Set an environment variable SUPABASE_DB_URL with the connection string to your Supabase database.

bash
export SUPABASE_DB_URL=postgresql://postgres:postgres@localhost:5432/postgres
python
from haystack import Document, Pipeline
from haystack.document_stores.types.policy import DuplicatePolicy
from haystack.components.embedders import SentenceTransformersTextEmbedder, SentenceTransformersDocumentEmbedder

from haystack_integrations.document_stores.supabase import SupabasePgvectorDocumentStore
from haystack_integrations.components.retrievers.supabase import SupabasePgvectorEmbeddingRetriever

document_store = SupabasePgvectorDocumentStore(
embedding_dimension=768,
vector_function="cosine_similarity",
recreate_table=True,
)

documents = [Document(content="There are over 7,000 languages spoken around the world today."),
Document(content="Elephants have been observed to behave in a way that indicates..."),
Document(content="In certain places, you can witness the phenomenon of bioluminescent waves.")]

document_embedder = SentenceTransformersDocumentEmbedder()
document_embedder.warm_up()
documents_with_embeddings = document_embedder.run(documents)
document_store.write_documents(documents_with_embeddings.get("documents"), policy=DuplicatePolicy.OVERWRITE)

query_pipeline = Pipeline()
query_pipeline.add_component("text_embedder", SentenceTransformersTextEmbedder())
query_pipeline.add_component("retriever", SupabasePgvectorEmbeddingRetriever(document_store=document_store))
query_pipeline.connect("text_embedder.embedding", "retriever.query_embedding")

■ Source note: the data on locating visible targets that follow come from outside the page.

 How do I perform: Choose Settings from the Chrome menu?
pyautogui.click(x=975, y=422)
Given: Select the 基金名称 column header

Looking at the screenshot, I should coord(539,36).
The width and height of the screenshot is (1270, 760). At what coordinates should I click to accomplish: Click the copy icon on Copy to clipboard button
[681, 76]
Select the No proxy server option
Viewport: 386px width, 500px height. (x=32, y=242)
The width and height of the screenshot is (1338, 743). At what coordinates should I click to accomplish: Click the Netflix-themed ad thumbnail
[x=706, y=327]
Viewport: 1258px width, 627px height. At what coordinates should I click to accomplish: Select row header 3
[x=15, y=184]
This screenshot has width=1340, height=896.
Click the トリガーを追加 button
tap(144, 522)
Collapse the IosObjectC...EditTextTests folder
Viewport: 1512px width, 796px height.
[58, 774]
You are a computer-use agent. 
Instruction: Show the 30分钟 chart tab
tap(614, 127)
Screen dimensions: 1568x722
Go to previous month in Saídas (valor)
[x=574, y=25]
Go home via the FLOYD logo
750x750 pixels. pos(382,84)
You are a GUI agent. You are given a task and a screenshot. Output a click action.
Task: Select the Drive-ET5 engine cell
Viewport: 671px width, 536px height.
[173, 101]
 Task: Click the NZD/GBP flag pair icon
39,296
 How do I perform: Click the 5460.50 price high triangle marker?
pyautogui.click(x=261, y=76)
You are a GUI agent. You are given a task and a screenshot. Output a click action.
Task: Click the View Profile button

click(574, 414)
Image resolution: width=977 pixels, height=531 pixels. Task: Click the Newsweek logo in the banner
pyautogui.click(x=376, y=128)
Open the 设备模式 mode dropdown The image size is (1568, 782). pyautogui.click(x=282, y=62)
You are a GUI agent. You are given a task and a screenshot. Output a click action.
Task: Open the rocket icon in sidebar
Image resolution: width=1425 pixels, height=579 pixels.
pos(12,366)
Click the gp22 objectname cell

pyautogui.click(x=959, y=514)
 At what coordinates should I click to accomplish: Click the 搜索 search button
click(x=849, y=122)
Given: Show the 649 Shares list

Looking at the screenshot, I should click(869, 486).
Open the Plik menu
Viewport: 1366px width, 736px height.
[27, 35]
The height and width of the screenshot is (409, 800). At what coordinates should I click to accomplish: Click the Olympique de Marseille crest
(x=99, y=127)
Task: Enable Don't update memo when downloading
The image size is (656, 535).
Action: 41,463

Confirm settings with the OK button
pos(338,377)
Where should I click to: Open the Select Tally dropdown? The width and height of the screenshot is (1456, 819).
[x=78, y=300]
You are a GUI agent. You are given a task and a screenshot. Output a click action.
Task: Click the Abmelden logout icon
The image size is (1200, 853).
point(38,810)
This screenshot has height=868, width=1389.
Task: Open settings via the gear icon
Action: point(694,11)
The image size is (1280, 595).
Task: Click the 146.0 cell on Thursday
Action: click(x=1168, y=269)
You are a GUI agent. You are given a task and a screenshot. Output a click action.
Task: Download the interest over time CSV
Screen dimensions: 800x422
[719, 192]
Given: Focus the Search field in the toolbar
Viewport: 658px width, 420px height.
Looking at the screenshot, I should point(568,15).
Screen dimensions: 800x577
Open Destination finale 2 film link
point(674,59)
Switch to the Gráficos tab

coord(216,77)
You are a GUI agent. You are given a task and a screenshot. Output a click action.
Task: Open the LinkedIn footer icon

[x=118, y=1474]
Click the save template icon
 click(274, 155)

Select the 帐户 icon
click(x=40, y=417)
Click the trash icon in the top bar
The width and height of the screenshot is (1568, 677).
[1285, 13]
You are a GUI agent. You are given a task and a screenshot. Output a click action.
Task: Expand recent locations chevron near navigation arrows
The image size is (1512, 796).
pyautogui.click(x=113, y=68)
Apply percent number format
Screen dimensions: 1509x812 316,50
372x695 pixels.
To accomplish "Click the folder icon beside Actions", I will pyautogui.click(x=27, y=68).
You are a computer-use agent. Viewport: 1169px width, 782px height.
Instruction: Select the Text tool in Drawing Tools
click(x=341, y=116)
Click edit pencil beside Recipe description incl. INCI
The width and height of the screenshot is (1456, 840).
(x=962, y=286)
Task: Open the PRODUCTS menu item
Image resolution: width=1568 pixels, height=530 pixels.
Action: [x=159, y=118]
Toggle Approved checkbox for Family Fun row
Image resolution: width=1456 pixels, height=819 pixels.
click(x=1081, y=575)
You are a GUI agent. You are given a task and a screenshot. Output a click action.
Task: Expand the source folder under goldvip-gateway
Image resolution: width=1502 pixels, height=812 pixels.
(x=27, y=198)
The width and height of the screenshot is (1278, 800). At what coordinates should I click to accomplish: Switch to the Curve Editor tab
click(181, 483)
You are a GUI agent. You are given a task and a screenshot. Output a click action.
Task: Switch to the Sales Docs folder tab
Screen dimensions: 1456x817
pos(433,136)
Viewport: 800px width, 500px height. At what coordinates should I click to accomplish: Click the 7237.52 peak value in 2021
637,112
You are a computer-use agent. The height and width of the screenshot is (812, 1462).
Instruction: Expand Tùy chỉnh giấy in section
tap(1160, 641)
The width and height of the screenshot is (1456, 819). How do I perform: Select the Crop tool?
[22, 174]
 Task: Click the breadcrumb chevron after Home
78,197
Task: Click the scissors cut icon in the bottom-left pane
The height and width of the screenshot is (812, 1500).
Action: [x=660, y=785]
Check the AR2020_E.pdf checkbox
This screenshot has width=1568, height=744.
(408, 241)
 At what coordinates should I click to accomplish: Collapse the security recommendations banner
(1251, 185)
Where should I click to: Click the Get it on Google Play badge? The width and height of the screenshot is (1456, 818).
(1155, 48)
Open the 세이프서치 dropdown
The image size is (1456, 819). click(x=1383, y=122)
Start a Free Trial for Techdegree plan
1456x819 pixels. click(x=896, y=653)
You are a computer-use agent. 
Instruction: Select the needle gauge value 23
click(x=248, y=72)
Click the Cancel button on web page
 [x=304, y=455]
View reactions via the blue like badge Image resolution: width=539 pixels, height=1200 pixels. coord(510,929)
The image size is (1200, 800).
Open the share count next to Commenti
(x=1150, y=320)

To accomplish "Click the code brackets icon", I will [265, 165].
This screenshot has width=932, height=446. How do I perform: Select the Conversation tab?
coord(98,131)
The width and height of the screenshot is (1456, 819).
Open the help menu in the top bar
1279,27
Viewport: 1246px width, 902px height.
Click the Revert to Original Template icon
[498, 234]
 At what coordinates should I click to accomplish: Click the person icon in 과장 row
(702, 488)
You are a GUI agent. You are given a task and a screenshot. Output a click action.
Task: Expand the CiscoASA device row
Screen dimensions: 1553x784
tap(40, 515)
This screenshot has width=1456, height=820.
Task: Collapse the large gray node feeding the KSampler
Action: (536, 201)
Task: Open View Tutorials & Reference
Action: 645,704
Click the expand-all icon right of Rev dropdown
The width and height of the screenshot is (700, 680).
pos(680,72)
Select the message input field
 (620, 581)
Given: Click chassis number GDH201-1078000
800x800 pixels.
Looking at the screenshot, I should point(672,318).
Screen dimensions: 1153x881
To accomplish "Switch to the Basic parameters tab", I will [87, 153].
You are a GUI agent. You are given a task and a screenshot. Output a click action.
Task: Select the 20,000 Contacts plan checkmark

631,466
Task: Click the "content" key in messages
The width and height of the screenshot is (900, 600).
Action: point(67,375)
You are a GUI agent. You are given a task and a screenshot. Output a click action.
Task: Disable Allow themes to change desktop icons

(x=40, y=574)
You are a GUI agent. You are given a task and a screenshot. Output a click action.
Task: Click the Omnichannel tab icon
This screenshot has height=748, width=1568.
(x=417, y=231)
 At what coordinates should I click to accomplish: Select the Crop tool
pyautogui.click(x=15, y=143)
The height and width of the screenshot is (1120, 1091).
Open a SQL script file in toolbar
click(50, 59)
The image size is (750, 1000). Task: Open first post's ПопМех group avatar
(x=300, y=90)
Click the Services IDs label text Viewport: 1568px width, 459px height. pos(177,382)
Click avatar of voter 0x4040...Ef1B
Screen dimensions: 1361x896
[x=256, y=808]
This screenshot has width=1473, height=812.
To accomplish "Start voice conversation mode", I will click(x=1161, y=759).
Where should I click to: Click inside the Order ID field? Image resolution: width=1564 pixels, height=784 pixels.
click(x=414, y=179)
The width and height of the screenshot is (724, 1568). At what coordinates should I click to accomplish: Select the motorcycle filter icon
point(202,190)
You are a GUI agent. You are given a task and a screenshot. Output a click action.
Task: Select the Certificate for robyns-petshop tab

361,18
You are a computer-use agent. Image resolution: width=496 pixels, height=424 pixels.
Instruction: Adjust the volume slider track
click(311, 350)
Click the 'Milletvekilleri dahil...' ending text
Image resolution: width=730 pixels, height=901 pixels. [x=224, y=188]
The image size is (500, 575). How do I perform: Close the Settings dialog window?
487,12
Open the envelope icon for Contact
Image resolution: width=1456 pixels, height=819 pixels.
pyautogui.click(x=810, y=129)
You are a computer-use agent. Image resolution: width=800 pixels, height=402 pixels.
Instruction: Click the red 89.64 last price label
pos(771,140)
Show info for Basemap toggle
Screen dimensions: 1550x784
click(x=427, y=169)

query = "How many languages are there?"

res = query_pipeline.run({"text_embedder": {"text": query}})
print(res['retriever']['documents'][0].content)
# >> "There are over 7,000 languages spoken around the world today."

init

python
__init__(
*,
document_store: SupabasePgvectorDocumentStore,
filters: dict[str, Any] | None = None,
top_k: int = 10,
vector_function: (
Literal["cosine_similarity", "inner_product", "l2_distance"] | None
) = None,
filter_policy: str | FilterPolicy = FilterPolicy.REPLACE
) -> None

Initialize the SupabasePgvectorEmbeddingRetriever.

Parameters:

  • document_store (SupabasePgvectorDocumentStore) – An instance of SupabasePgvectorDocumentStore.
  • filters (dict[str, Any] | None) – Filters applied to the retrieved Documents.
  • top_k (int) – Maximum number of Documents to return.
  • vector_function (Literal['cosine_similarity', 'inner_product', 'l2_distance'] | None) – The similarity function to use when searching for similar embeddings. Defaults to the one set in the document_store instance. "cosine_similarity" and "inner_product" are similarity functions and higher scores indicate greater similarity between the documents. "l2_distance" returns the straight-line distance between vectors, and the most similar documents are the ones with the smallest score. Important: if the document store is using the "hnsw" search strategy, the vector function should match the one utilized during index creation to take advantage of the index.
  • filter_policy (str | FilterPolicy) – Policy to determine how filters are applied.

Raises:

  • ValueError – If document_store is not an instance of SupabasePgvectorDocumentStore or if vector_function is not one of the valid options.

to_dict

python
to_dict() -> dict[str, Any]

Serializes the component to a dictionary.

Returns:

  • dict[str, Any] – Dictionary with serialized data.

from_dict

python
from_dict(data: dict[str, Any]) -> SupabasePgvectorEmbeddingRetriever

Deserializes the component from a dictionary.

Parameters:

  • data (dict[str, Any]) – Dictionary to deserialize from.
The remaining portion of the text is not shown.